At times, the gold-to-silver ratio has been very accurate in predicting where gold prices are heading. For example, take a look at the chart below and look at the areas circled in red.
Chart courtesy of www.stockchart.com
The gold-to-silver ratio currently stands around 75. The last two times the ratio hit this level, a few months later we saw gold prices surge higher. This happened in 2008 and early 2003.
Gold Price Forecast for 2016
Gold is insurance for chaos. And there has certainly been a lot of that. Yet gold prices have not really been climbing as one might expect. So what does that say about gold being a safe haven investment?
There is one thing you can’t account for; investor sentiment and irrationality.
Investor sentiment is important. Right now, investors are sold on the idea that we will soon experience deflation and higher interest rates – neither of which are good for gold. This short-sighted perspective ignores the fundamentals and, as a result, investors are selling gold in a panic.
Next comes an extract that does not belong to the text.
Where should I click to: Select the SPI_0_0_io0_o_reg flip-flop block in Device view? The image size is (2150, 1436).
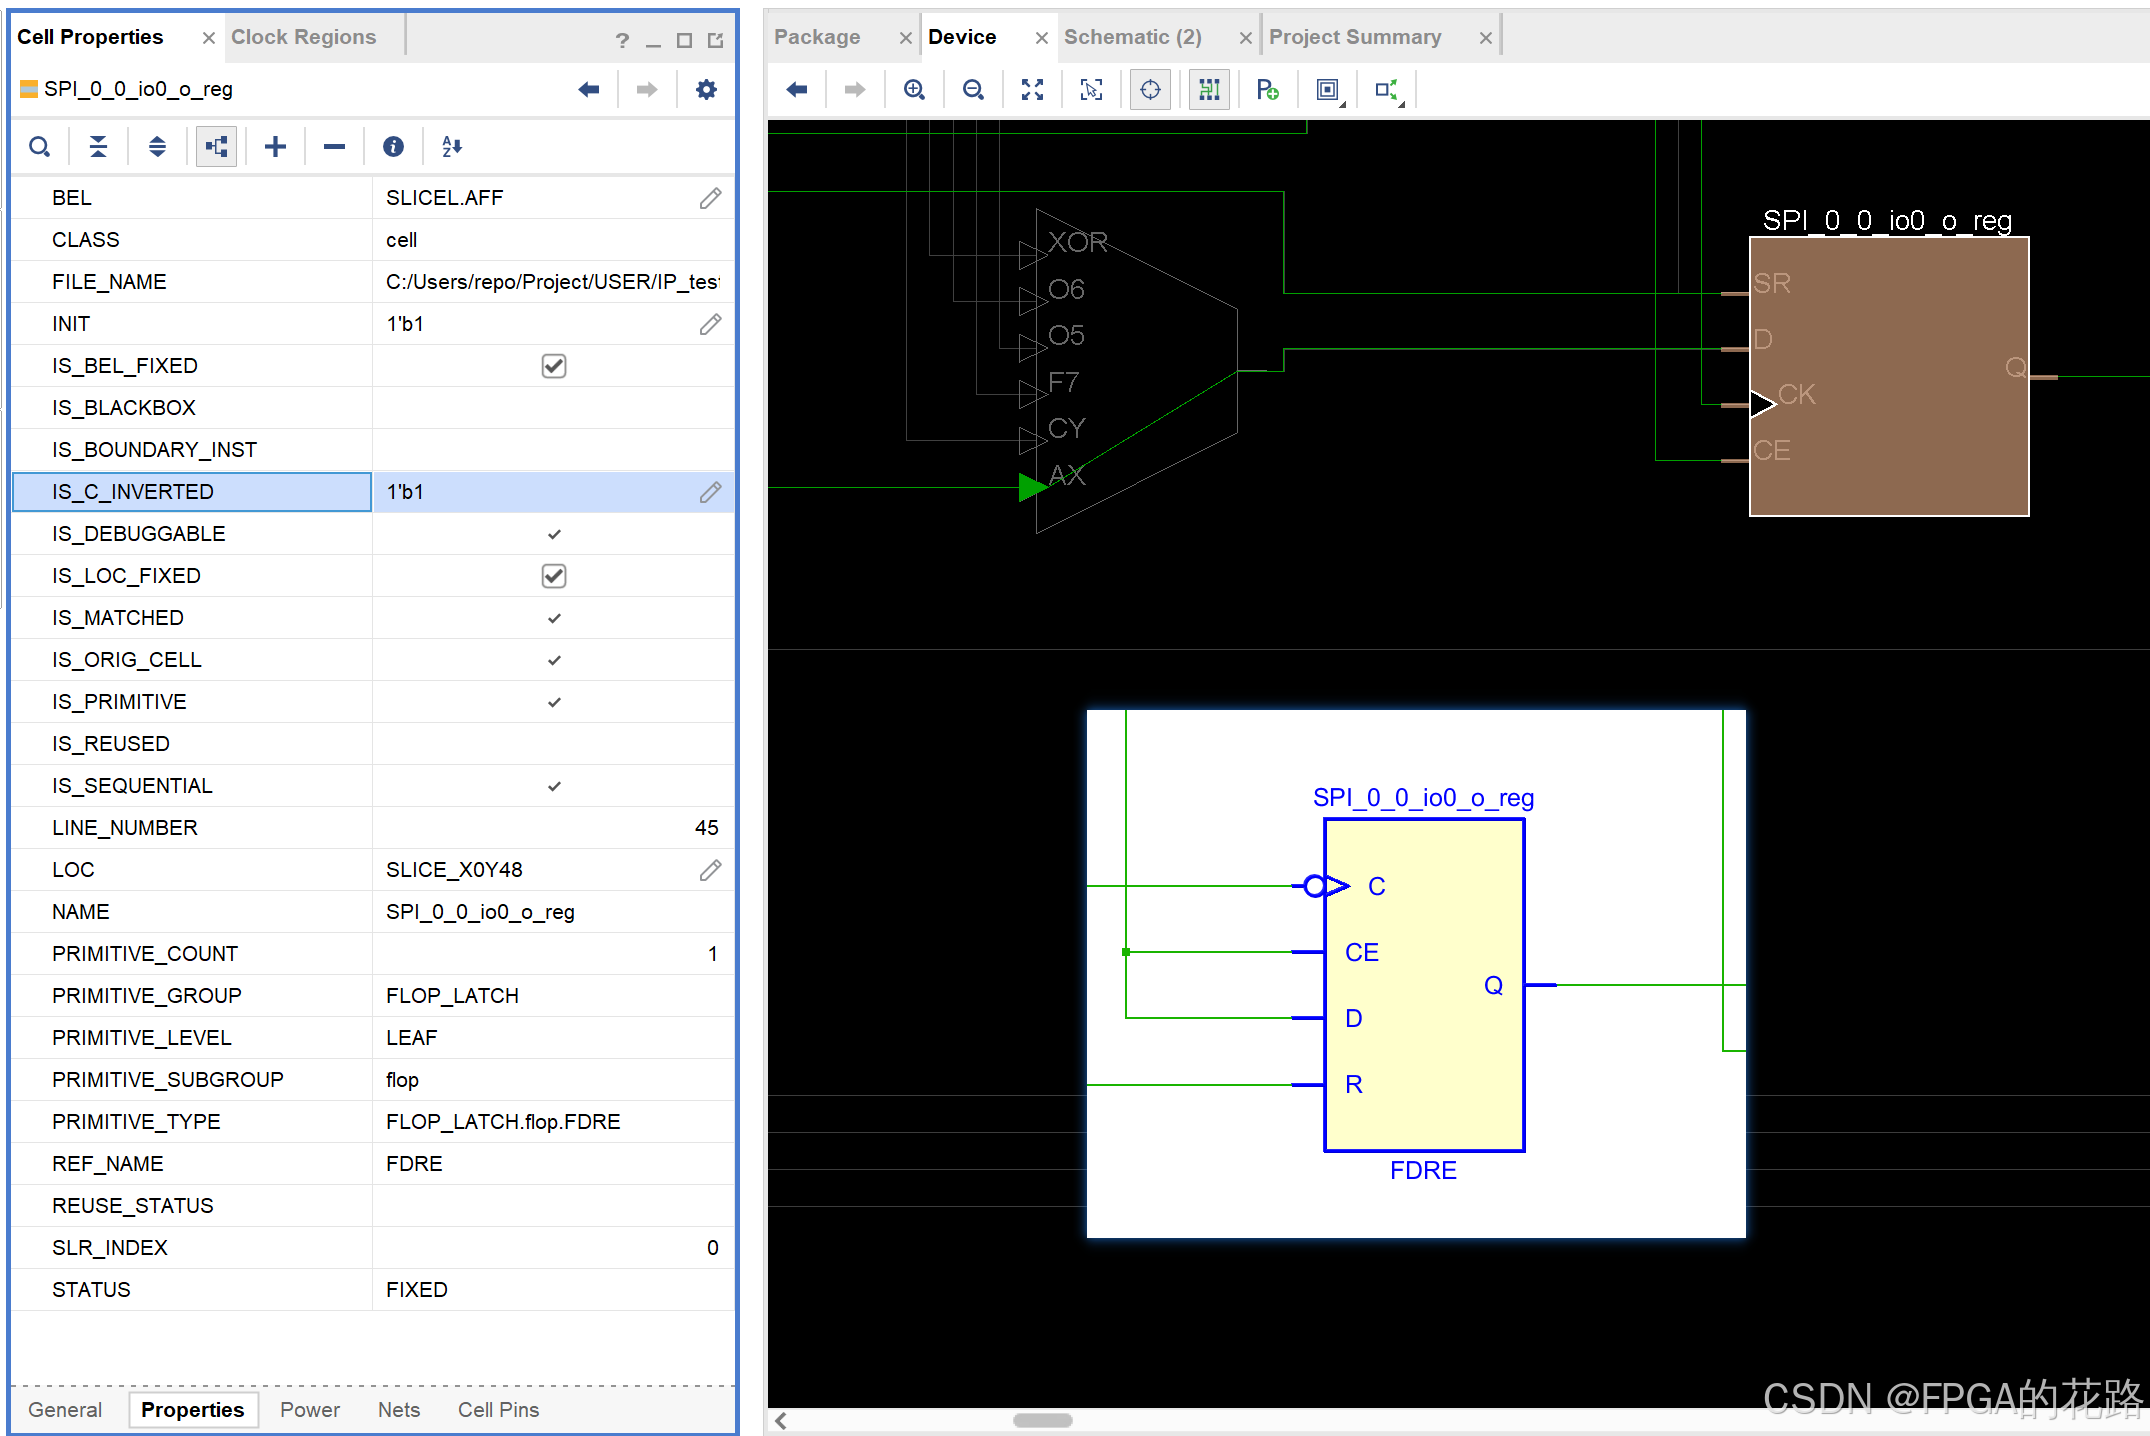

At Profit Confidential, we are paying attention to the basics, and the fundamentals and technicals are painting a strong picture for gold in 2016. With all of the developments in the markets, we would not be surprised to not just see gold advance in 2016, for the first time since 2013, but to make a serious move to the upside. One that could catch Wall Street entirely off guard.
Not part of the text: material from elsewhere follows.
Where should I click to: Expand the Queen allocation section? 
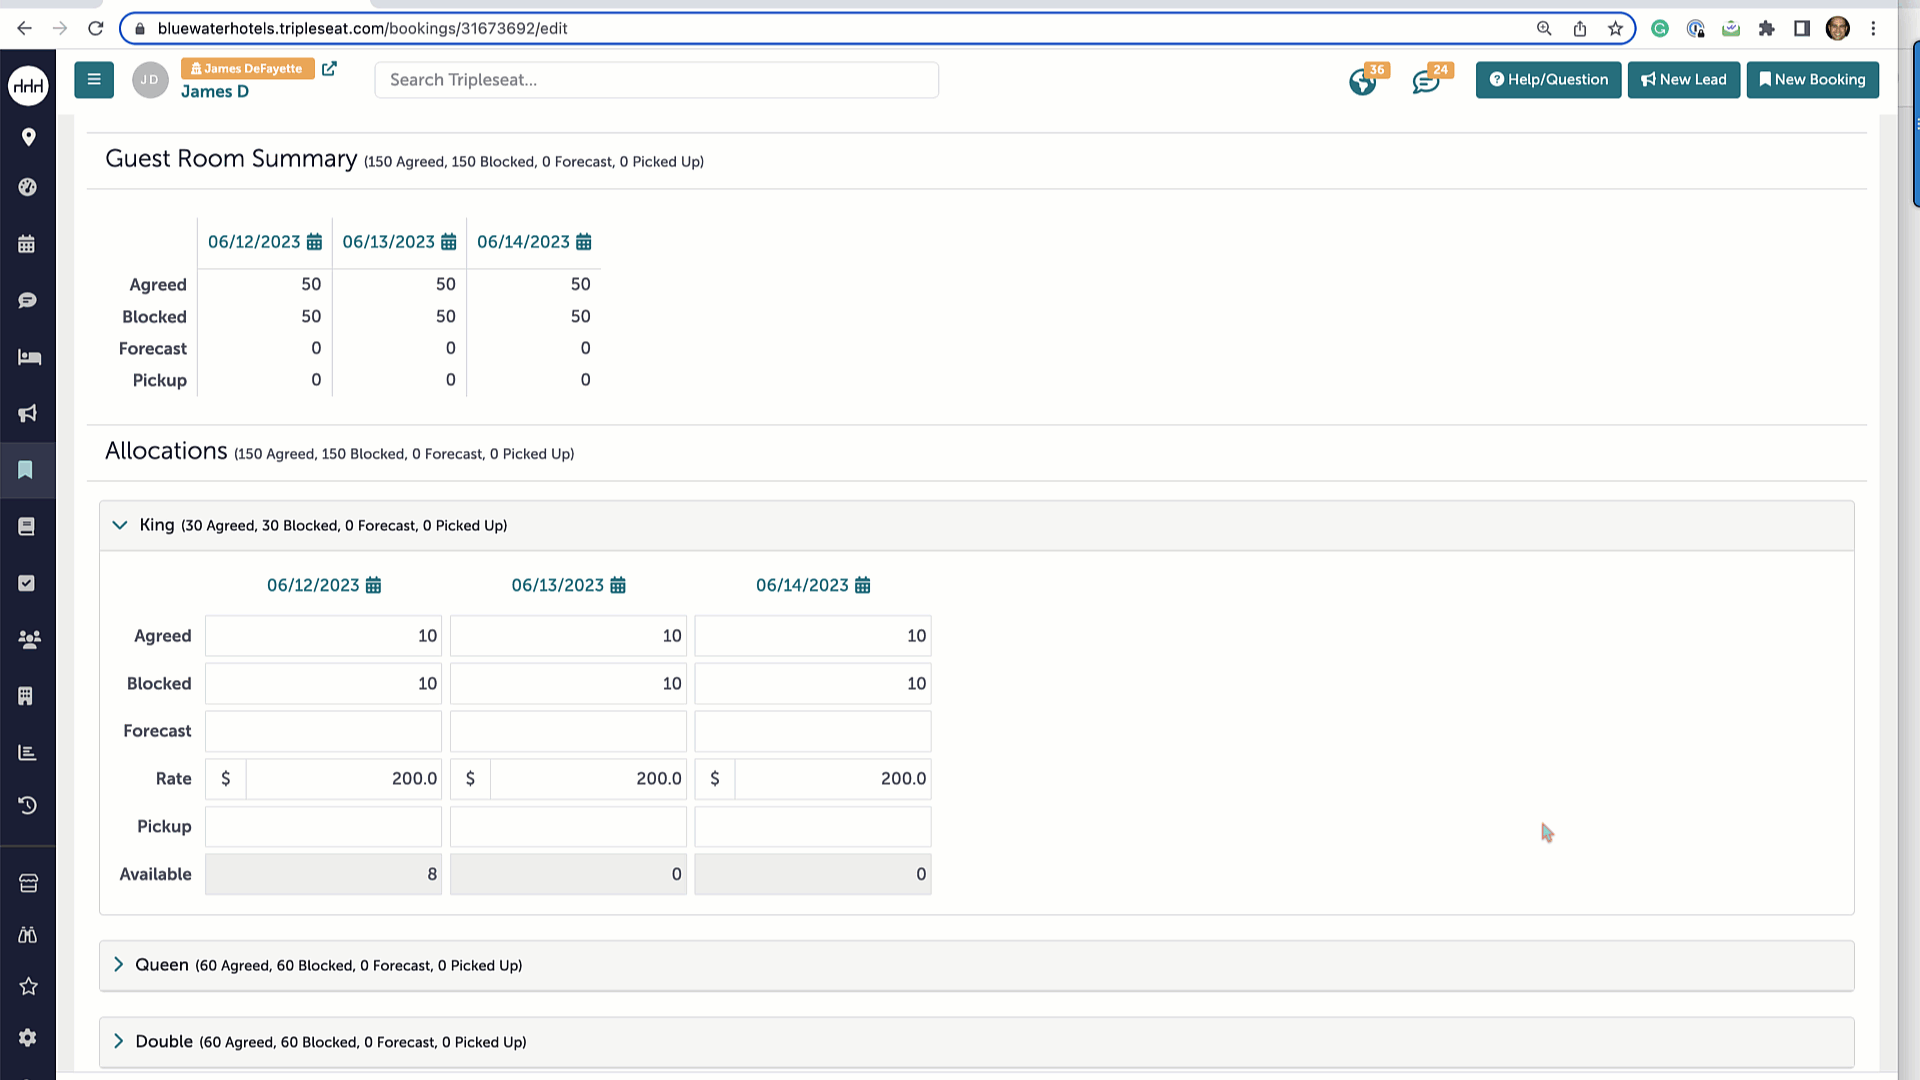[x=119, y=965]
As a result, we see gold as an excellent opportunity in 2016. We would not be surprised to see gold challenge 2013 highs next year and continue that trend in 2017 and beyond.
Best Gold Investments for 2016
If gold prices perform as expected in 2016, we believe mining companies will be the best way for investors to profit. Why? They provide leverage returns to gold prices. That said, not all gold mining companies are created equal.
Investors need to consider three factors when assessing a gold mining company:
- The quality of the assets – Look for gold mining companies with high or improving gold grades. That means it has strong and or growing reserves of gold.
- Location of assets – Make sure the company has gold mining assets in a country that is politically stable and business and mining-friendly. If not, investors could be in for a surprise, like the government seizing the property.
- Production costs – Keep an eye on All-in Sustaining Costs (AISC), this tells you how much it costs to produce an ounce of gold or silver. Look for gold mining companies with AISCs that are low and or improving. When production costs are low and managed closely, profit margins can be massive. Which should be reflected in the stock price.
Right now, there are a number of excellent low cost gold mining stocks out there (penny stocks, small-cap, mid-cap, and large-cap) with revenue generating mines, a strong cash position, increasing production levels, and decreasing costs. They could provide massive returns for investors in 2016.